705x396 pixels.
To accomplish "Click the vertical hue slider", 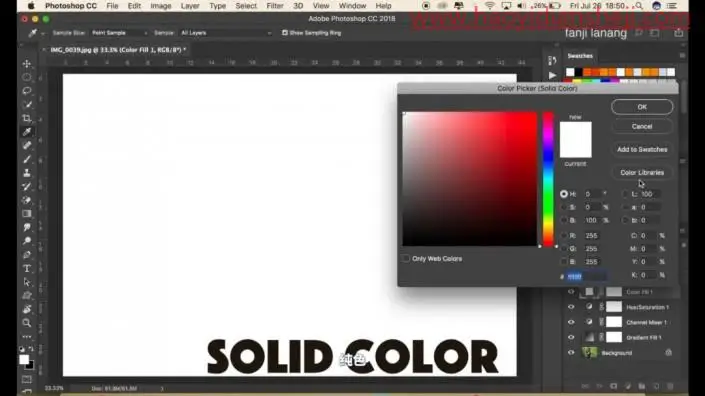I will (x=548, y=179).
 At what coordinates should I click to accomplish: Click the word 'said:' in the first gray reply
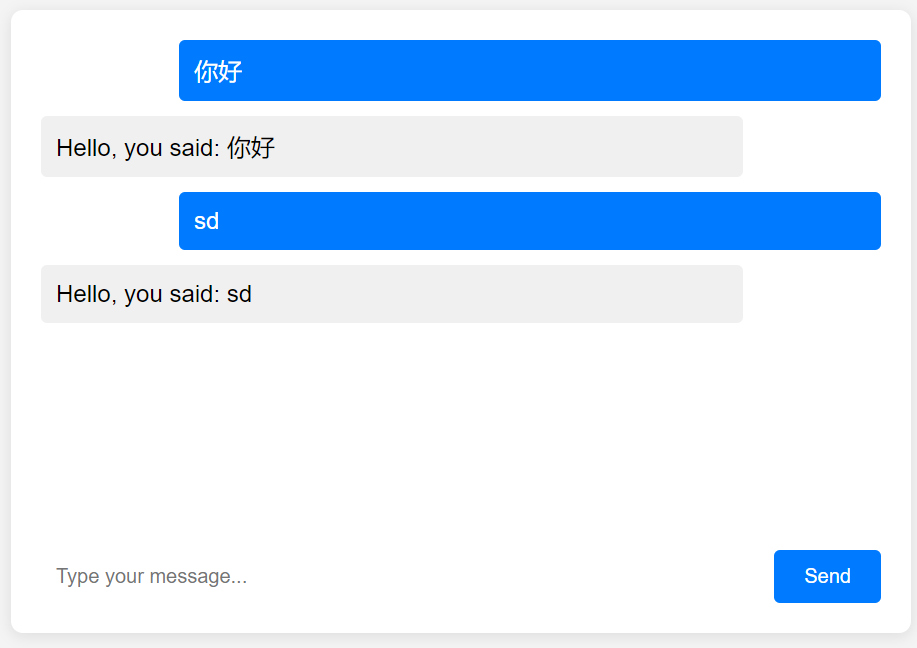tap(195, 147)
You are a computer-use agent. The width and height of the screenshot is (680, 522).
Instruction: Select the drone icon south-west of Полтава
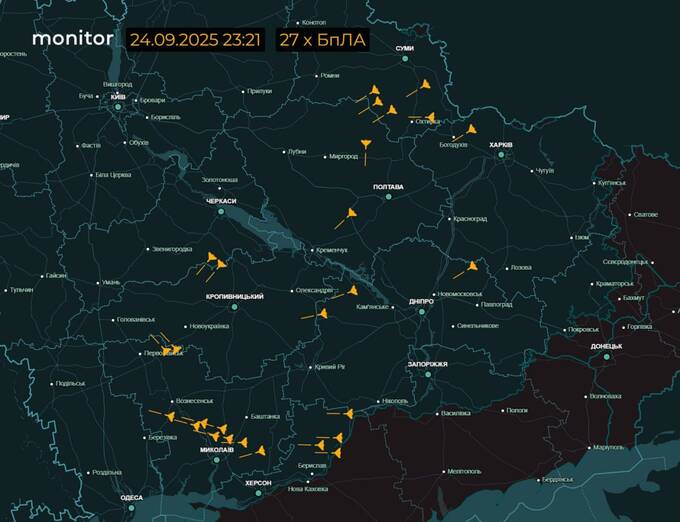click(351, 214)
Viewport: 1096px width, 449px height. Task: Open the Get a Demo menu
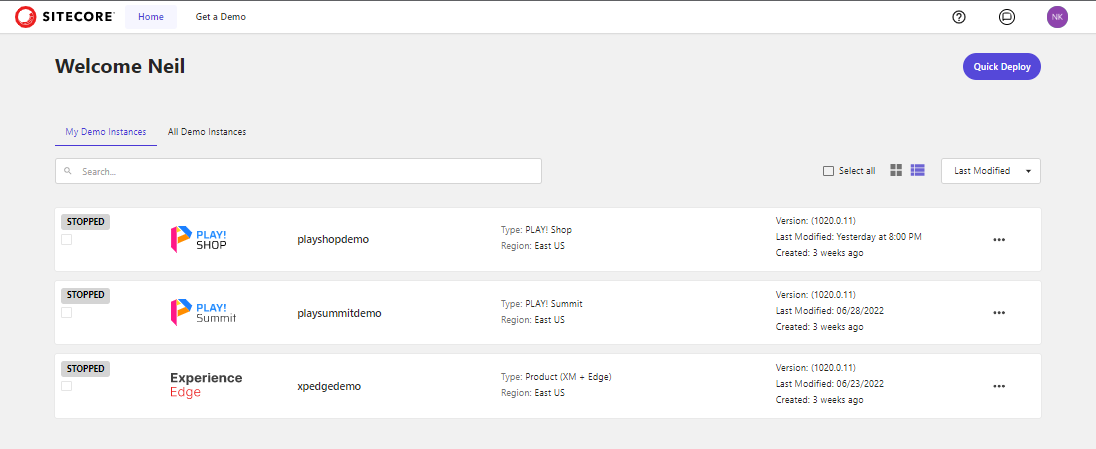tap(221, 17)
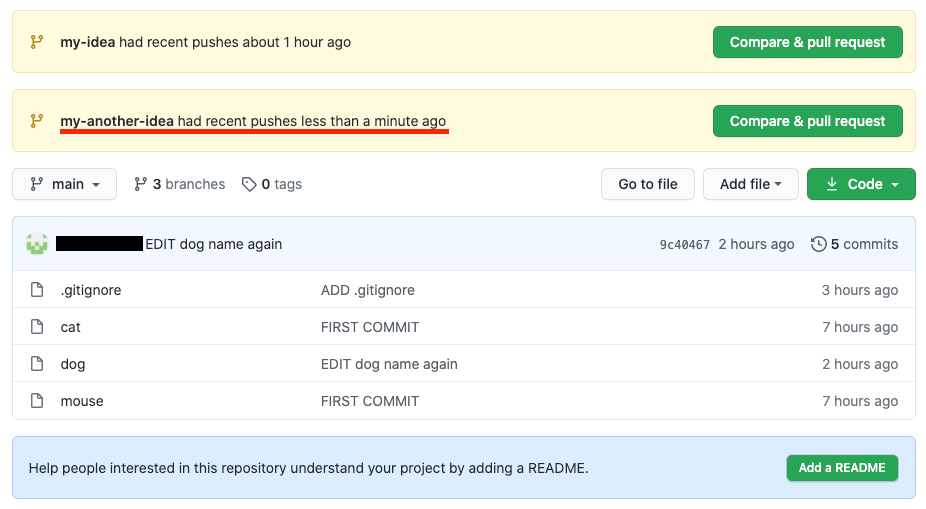Click the file icon next to dog

click(x=37, y=364)
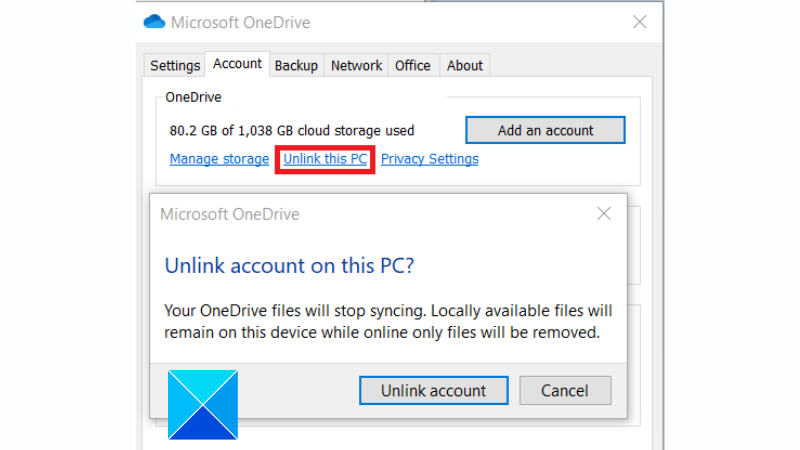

++++++

Task requirements: A word-for-word copy of the lines from the one with "Instruction: Select the" through the final line of the listing above is the whole answer, and it contains no pictures.

Result below:
Instruction: Select the drone icon south-west of Полтава
click(351, 214)
Viewport: 1096px width, 449px height. Task: Open the Get a Demo menu
tap(221, 17)
Click the file icon next to dog

click(x=37, y=364)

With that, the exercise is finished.